Question

11. In a reaction from number 10, 65.0g of Ni(NO3)2 is reacted with 58.0g KOH. Which is

the limiting reactant? Show your work for credit. (4pts)

Answer 1

Ni(NO3)2 is the limiting reactant.

Step-by-step explanation:

- First, we balance the equation...

Ni(NO3)2 + 2 KOH ---> 2 KNO3 + Ni(OH)2

- Second, we find the moles of each substance...

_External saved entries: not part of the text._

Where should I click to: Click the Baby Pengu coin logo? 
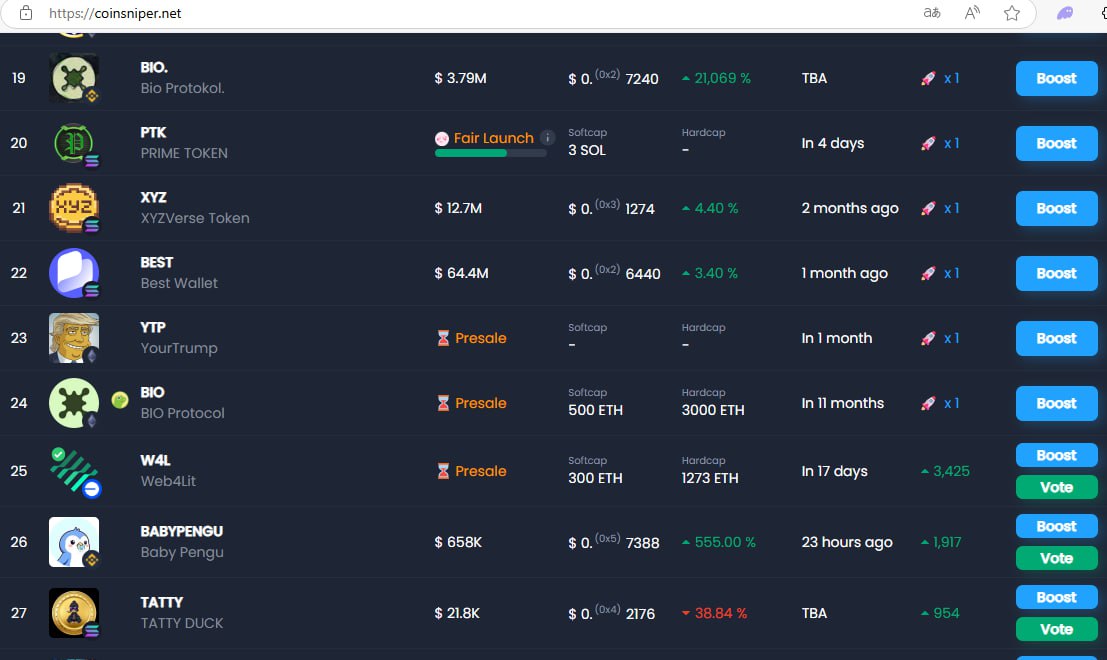(74, 541)
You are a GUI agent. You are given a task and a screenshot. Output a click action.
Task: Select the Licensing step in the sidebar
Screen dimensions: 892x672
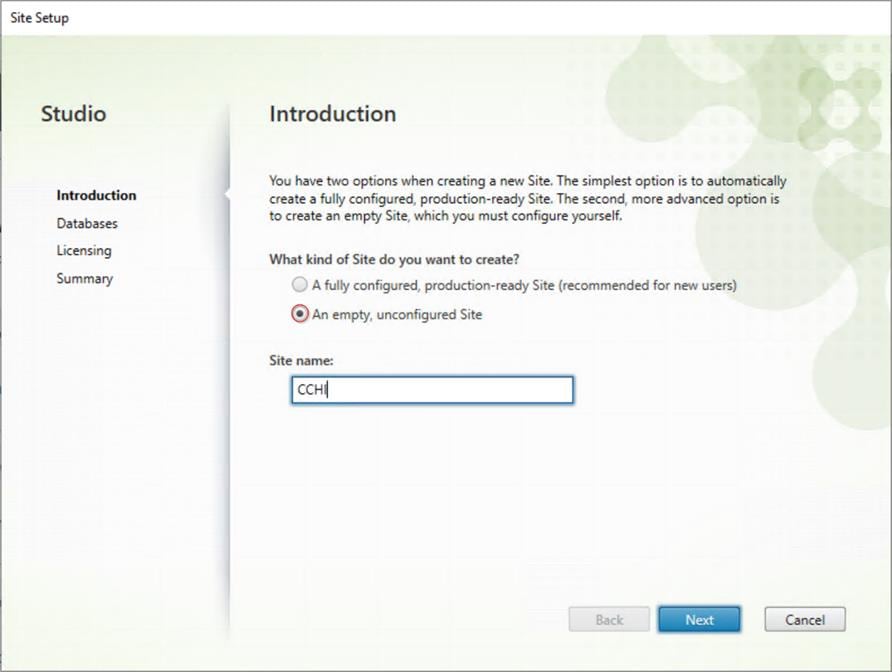click(84, 250)
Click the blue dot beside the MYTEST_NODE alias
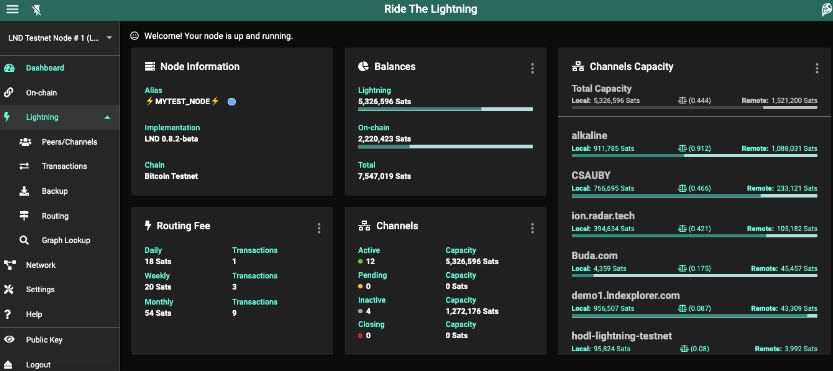833x371 pixels. 232,102
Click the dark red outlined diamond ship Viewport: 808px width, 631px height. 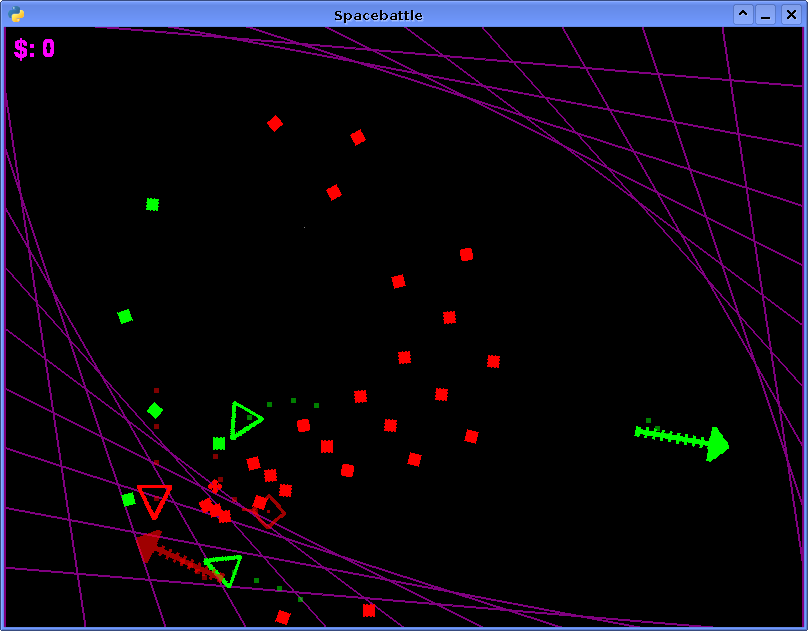pos(270,511)
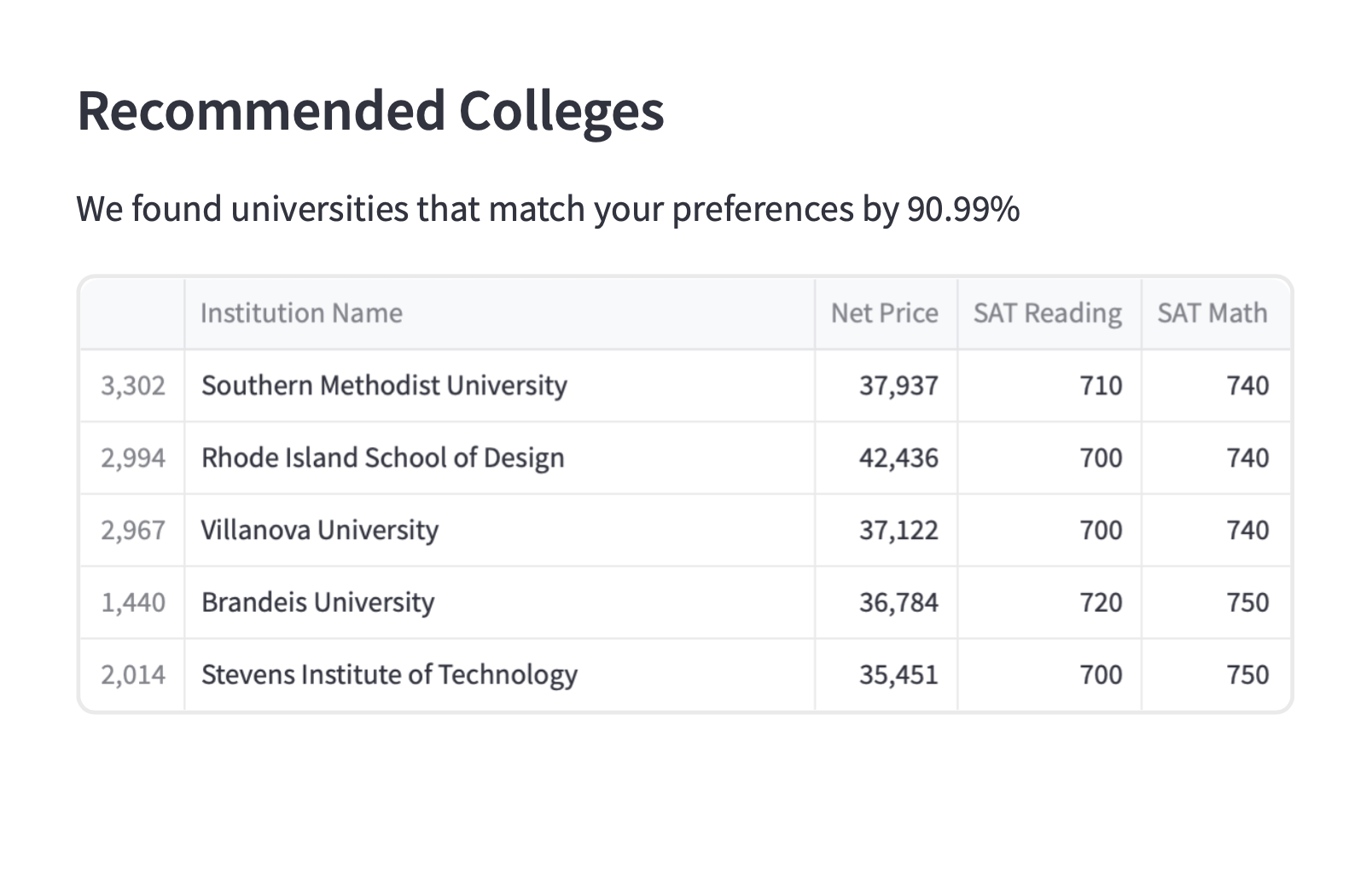Viewport: 1372px width, 889px height.
Task: Click row index 2,994
Action: tap(132, 458)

65g Ni(NO3)2 / 182.703g Ni(NO3)2 = 0.356 mol Ni(NO3)2

58g KOH / 56.1056g KOH = 1.034 mol KOH

- Third, to make the molar ratio equal to each other for comparison, we either multiply KOH by 1/2 or multiply Ni(NO3)2 by 2 to compare the number of moles; because the Ni(NO3)2 to KOH molar ratio is 1 to 2. Note that the multiplication of moles is only for comparison. We do not use these multiplied values. We use the values from step 2...

0.356 mol Ni(NO3)2 * 2 = 0.712 mol Ni(NO3)2

0.712 mol Ni(NO3)2 < 1.034 mol KOH ... Ni(NO3)2 is the limiting reactant.